Deep Dive: Making Open Models 10x faster and better for Modern Application Innovation
← Head back to all of our AI Engineer World's Fair recaps
Lin Qiao @lqiao / Fireworks
Dmytro (Dima) Dzhulgakov @dzhulgakov / Fireworks
Watch it on YouTube | AI.Engineer Talk Details
Dima from Fireworks AI, introduced their focus on productionizing and customizing open-source models for inference. The founding team comes from PyTorch at Meta and Google AI, with extensive experience in AI productionization.
Open Source Models vs Proprietary Models
The speaker discussed the trade-offs between large proprietary models and smaller open-source models:
- Proprietary models: Good for many tasks but often overkill for specific use cases
- Open-source models: More customizable, potentially faster, and more cost-effective for narrow domains
Challenges with Open Source Models
- Complicated setup and maintenance
- Optimization for specific use cases
- Production readiness (scalability, telemetry, observability)
Fireworks AI's Approach
- Custom serving stack optimized for efficiency
- Support for various modalities (LLMs, image generation)

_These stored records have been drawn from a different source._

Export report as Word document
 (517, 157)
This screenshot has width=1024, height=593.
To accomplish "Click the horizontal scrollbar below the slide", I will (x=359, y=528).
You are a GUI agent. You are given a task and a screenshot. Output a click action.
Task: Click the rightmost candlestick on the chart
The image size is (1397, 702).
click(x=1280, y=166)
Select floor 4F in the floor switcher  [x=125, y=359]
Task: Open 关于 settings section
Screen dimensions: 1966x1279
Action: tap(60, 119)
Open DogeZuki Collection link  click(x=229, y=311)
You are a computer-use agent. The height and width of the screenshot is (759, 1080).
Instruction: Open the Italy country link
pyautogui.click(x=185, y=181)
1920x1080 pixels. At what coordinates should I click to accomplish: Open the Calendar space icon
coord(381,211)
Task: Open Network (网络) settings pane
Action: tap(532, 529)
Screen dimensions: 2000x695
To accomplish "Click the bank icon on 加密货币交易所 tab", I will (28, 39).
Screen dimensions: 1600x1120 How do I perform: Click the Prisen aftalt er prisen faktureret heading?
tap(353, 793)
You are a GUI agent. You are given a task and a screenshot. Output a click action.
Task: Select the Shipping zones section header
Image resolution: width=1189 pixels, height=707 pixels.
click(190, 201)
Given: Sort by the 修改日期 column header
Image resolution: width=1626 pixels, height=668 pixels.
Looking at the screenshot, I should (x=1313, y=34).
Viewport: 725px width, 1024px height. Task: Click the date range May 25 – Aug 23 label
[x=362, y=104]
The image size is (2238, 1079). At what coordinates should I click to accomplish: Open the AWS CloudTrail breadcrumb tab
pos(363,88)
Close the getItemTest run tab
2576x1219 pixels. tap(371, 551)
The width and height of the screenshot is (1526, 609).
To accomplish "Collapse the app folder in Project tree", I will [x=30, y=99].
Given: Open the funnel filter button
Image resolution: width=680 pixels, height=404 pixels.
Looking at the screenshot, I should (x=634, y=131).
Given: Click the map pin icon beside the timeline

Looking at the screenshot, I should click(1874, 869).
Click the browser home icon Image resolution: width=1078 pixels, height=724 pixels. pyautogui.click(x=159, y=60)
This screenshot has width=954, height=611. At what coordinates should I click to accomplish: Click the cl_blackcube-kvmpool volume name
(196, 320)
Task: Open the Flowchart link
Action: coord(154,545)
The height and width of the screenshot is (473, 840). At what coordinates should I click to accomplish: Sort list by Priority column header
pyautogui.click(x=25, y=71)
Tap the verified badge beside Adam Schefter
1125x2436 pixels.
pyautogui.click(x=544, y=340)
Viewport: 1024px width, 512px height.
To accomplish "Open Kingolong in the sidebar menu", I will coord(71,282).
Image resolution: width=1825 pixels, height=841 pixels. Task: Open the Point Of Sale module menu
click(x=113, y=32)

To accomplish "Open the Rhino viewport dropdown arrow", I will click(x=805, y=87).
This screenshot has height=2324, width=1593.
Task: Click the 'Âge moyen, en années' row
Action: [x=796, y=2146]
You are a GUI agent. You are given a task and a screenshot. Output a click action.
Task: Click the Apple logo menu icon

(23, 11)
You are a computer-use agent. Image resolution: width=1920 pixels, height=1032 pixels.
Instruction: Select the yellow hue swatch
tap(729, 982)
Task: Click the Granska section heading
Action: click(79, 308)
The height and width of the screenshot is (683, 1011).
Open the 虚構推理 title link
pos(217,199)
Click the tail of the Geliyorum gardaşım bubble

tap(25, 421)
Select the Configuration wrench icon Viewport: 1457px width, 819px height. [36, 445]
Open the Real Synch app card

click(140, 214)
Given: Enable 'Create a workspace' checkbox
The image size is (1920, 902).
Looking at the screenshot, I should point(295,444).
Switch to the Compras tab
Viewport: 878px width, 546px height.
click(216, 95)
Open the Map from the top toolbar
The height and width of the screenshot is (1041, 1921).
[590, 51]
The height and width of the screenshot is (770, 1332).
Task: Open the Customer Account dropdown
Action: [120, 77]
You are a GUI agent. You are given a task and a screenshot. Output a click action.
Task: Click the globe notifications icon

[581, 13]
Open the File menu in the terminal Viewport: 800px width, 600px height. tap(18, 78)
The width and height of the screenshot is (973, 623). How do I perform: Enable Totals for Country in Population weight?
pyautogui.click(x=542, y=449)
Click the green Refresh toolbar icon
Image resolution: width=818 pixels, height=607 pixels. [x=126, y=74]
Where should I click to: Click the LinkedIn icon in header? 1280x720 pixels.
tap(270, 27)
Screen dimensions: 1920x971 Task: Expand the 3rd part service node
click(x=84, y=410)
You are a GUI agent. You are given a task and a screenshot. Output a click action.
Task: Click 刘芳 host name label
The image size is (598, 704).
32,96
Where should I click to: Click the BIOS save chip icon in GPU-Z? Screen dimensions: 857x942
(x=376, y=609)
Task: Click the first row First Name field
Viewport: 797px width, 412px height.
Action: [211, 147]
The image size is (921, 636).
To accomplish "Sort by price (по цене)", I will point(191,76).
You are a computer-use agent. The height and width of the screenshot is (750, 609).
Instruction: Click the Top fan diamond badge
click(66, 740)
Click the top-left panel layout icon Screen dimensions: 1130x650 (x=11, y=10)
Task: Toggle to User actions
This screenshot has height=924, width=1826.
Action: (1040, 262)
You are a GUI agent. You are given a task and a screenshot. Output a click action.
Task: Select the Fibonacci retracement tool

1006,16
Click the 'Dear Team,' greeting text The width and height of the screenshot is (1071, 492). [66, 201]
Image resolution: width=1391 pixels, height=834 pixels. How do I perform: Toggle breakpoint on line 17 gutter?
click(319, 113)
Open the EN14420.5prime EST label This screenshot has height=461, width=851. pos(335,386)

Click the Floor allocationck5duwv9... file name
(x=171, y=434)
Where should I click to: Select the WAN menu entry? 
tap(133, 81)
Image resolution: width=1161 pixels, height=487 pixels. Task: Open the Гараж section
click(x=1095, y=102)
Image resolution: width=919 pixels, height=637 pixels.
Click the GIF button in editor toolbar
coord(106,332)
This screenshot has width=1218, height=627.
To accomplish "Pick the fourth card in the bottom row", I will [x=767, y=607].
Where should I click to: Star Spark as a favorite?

- Focus on customization for specific use cases
- Fine-tuning capabilities, including LoRA deployment
Compound AI Systems
The speaker introduced the concept of "compound AI systems," combining:
- Language models
- RAG (Retrieval-Augmented Generation)
- Function calling
- External tools and APIs
FireFunction & Function Calling Demo
This was one of the most interesting parts of the talk. The speaker demonstrated a model fine-tuned specifically for function calling:
- Combines free-form chat with API connections
- Can perform multi-step reasoning
- Maintains contextual awareness
Demo
- Asked to generate a bar chart of top cloud providers' stock prices
- Model identified providers, queried stock prices, and generated the chart
- Demonstrated ability to modify the chart based on follow-up questions
The demo app is open-source and available on GitHub, using their FireFunction model (available on HuggingFace).
Summary
Overall, this talk provided a good overview of Fireworks AI's approach to open-source model deployment and customization.
Their focus on efficiency and function calling capabilities seems particularly noteworthy.